>> Start EXCERPT

Monday, 22 January 2018

Did Tanzania falsify its GDP data?

President Magufuli of Tanzania(R).
Heavy-handedness paying off?
TANZANIA's economic growth, which slowed down in the first half of last year compared to previously, could be revised down after weaknesses in the compilation of national accounts data are addressed, the International Monetary Fund (IMF) has revealed.
Economic growth was subdued in the first half of last year compared to previously, raising concern among some opposition politicians about the direction of the national economy.
 But the IMF now reckons that an ongoing review of the government's method of computing the gross domestic product (GDP) figure, will likely reveal that the economy actually grew at a slower speed than the already reported 6.8 percent in H1 2017.
 The IMF said in a new report that its East Africa Regional Technical Assistance Centre (East AFRITAC) is currently working with the state-run National Bureau of Statistics (NBS) to help review the GDP growth figures.

>> End EXCERPT

TASK A
Please print the Tanzania GDP article word for word from "Heavy-handedness paying off?" up to and including "in H1 2017.".
TASK B
Write the next part of the article on Tanzania's GDP figures, starting after its final sentence.
The listing that comes next is separate material and has no connection to the Tanzania GDP article.

>> Start GIVEN MATERIAL

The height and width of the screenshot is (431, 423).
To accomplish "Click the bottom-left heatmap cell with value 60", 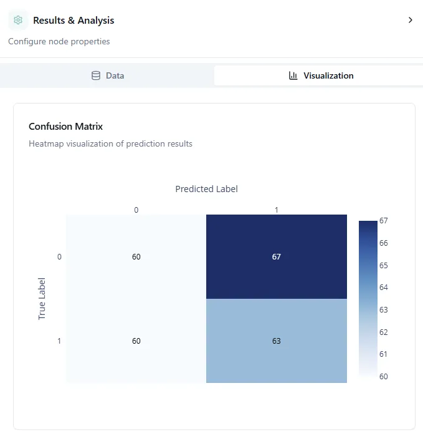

>> End GIVEN MATERIAL

FINAL RESULT A
Heavy-handedness paying off?
TANZANIA's economic growth, which slowed down in the first half of last year compared to previously, could be revised down after weaknesses in the compilation of national accounts data are addressed, the International Monetary Fund (IMF) has revealed.
Economic growth was subdued in the first half of last year compared to previously, raising concern among some opposition politicians about the direction of the national economy.
 But the IMF now reckons that an ongoing review of the government's method of computing the gross domestic product (GDP) figure, will likely reveal that the economy actually grew at a slower speed than the already reported 6.8 percent in H1 2017.

FINAL RESULT B
 "The East AFRITAC is assisting the authorities in addressing weaknesses in national accounts’ compilation, which is likely to lead to downward revisions to the published growth number for the first half of 2017," IMF said in its latest 55-page country report for Tanzania released this week.
 The officially published GDP growth figure for the first half of 2017 is 6.8 per cent, down from 7.7 percent in H1 2016.
 However, the IMF warned that a review of data compilation for the national economy will probably reveal that the economy grew at a slower speed than the reported 6.8 per cent in the first half of last year.
"A decline in private sector credit, a sharp increase in non-performing loan (NPL) ratios, and weaknesses in tax revenue collections would suggest a deceleration in economic growth," it said.
 The IMF said Tanzania's economy, which has been growing at around 7 per cent annually over the past decade, will now probably miss its GDP growth targets.
 "Based on recent developments of the leading indicators of economic activities in the first half of 2017, the (government’s) targeted growth rate has been revised downwards to 7.0 per cent against the initial estimate of 7.1 percent," it said.
 The World Bank said in November last year that Tanzania’s full-year GDP growth would likely decline to 6.6 percent in 2017 versus the government’s revised growth target of 7.0 percent.
 The IMF said in its report that while Tanzania's economy grew at around 7.0 percent in fiscal year 2015/16, GDP growth will likely slow down to 6.0 percent in 2016/17.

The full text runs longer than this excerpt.